Furthermore, the portion to which the pump 50 is connected may be a location other than the left atrium (left ventricle). For example, the pump 50 may be connected to the pulmonary vein 122 of the left atrium 120 to configure a closed circuit such as described above.

In the configuration of the present embodiment, the left atrium 120 is formed as a closed space (substantially closed space); however, in another embodiment, for example, in the case of atrial septal closure, a portion of the atrial septum remains open. By closing the portions other than the atrial septum, the left atrium 120 can be maintained as a semi-closed space. As a result, the behavior of the atrial septum can be maintained.
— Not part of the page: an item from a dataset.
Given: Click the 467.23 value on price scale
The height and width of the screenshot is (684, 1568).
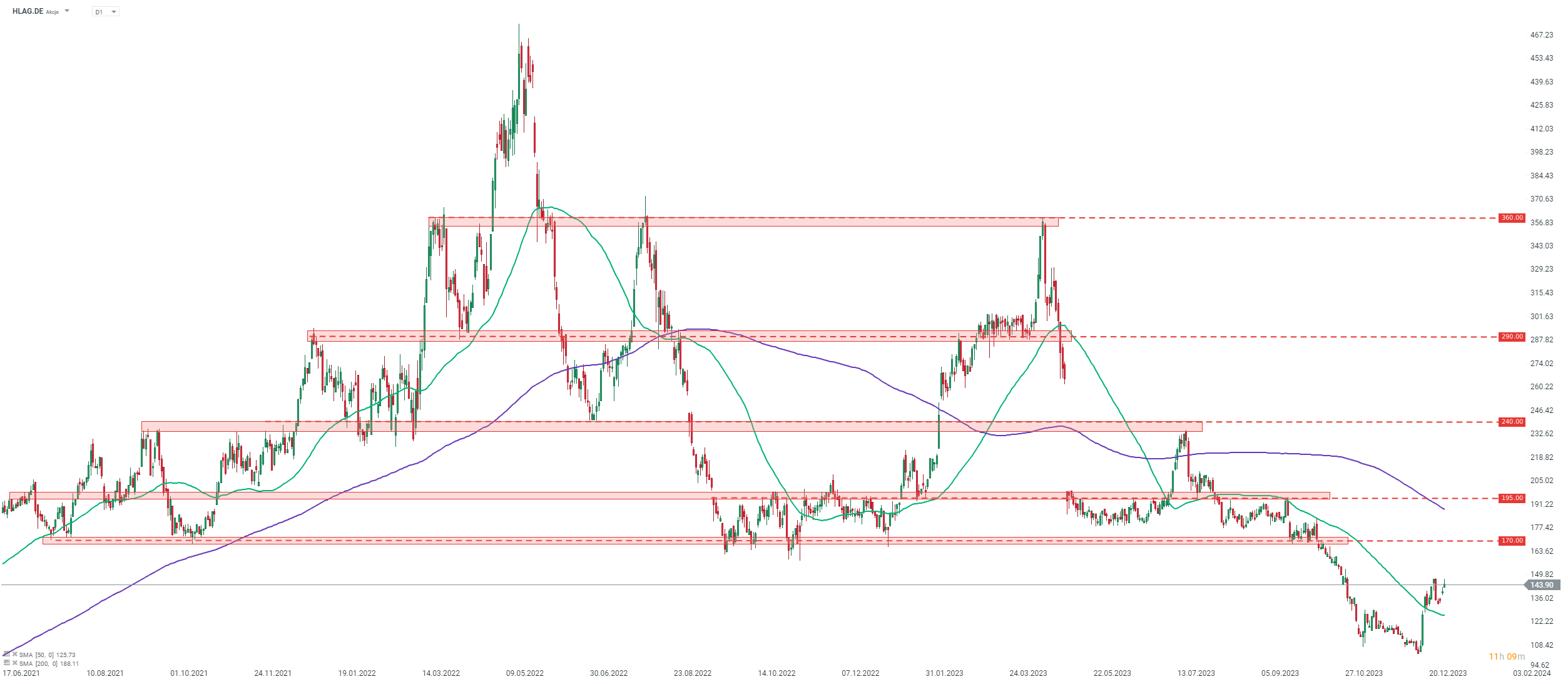Looking at the screenshot, I should click(1541, 35).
Incidentally, in the catheter simulator having the above-described configuration, the pulsatile pump 50 is configured to repeat an operation of suctioning a liquid and an operation of discharging a liquid and continuously generate a negative pressure and a positive pressure inside the right atrium and inside the left atrium. In the present embodiment, since the flow is not a unidirectional flow but is a flow going back and forth, air may accumulate inside the pump or in the connecting path connecting the pump to the container. For this reason, it is preferable to connect the pulsatile pump 50 and the container 10 and install an air discharge path that discharges accumulated air bubbles into the container 10 (for example, connected via a separate path independent from suction and discharge of the liquid, using a member such as a fine tube) in the pulsatile pump 50. As a result, it is possible to remove air efficiently. In this case, it is possible to suspend a tube from the liquid surface at the upper surface into the liquid on the container side; however, from the viewpoints of visibility and usability, it is preferable that the container is configured such that a connection port is provided on a tank side wall to allow attachment and detachment through a one-touch operation.
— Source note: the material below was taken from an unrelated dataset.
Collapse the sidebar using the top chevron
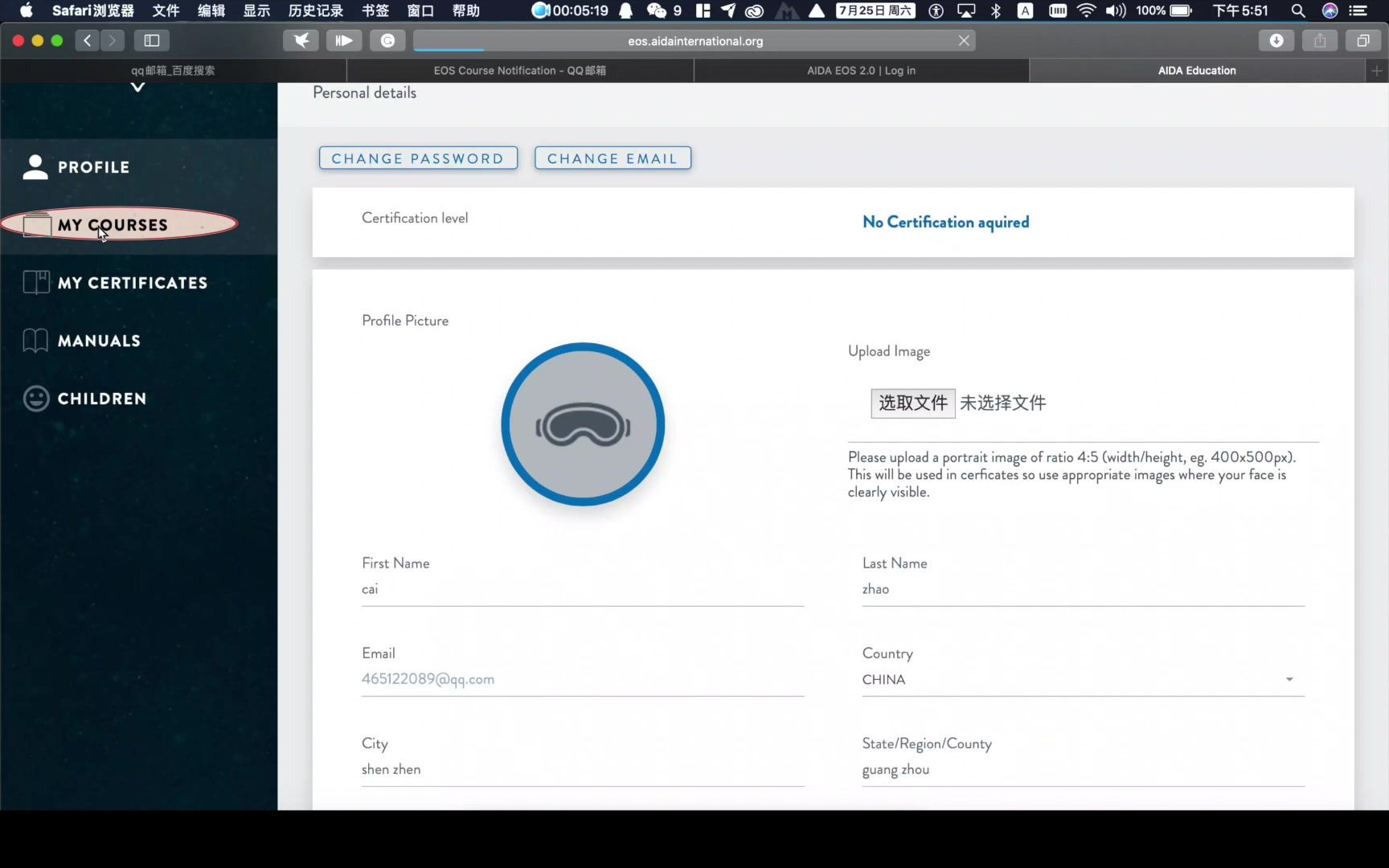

Embodiments of the catheter simulator and the heart model have been described above; however, the configurations proposed in the present specification are not limited to the above-described embodiments, and various modifications can be made. For example, the structure of the heart model can be appropriately modified, and it is possible to appropriately modify the holding location and holding mode for the container 10.

Furthermore, in the heart model 100, the portion that is formed thinner compared to other structural parts may be the ventricular septum. In addition, the heart model 100 may include one or more of cardiac chambers of the right atrium, the left atrium, the right ventricle, and the left ventricle.
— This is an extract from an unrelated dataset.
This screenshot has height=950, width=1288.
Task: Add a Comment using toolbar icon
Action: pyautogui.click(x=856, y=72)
For example, in the case of a heart model that does not have a left atrium but only has a right atrium, a thin-walled part may be formed in an area corresponding to the atrial septum among the outer walls constituting the right atrium.

Furthermore, in the case of a heart model that does not have a left ventricle but only has a right ventricle, a thin-walled part may be formed in an area corresponding to the ventricular septum among the outer walls constituting the left ventricle.

In the case of forming a heart model having a plurality of cardiac chambers, the combination of the cardiac chambers is not limited, and even the septum may be either an atrial septum or a ventricular septum, or both of them.

The pulsatile pump 50 may be connected to, for example, any of the spaces formed according to the combination of the above-described cardiac chambers, such as the right atrium or the left atrium, a space contiguous with the left atrium and the right atrium, the right ventricle or the left ventricle, or a space contiguous with the left ventricle and the right ventricle.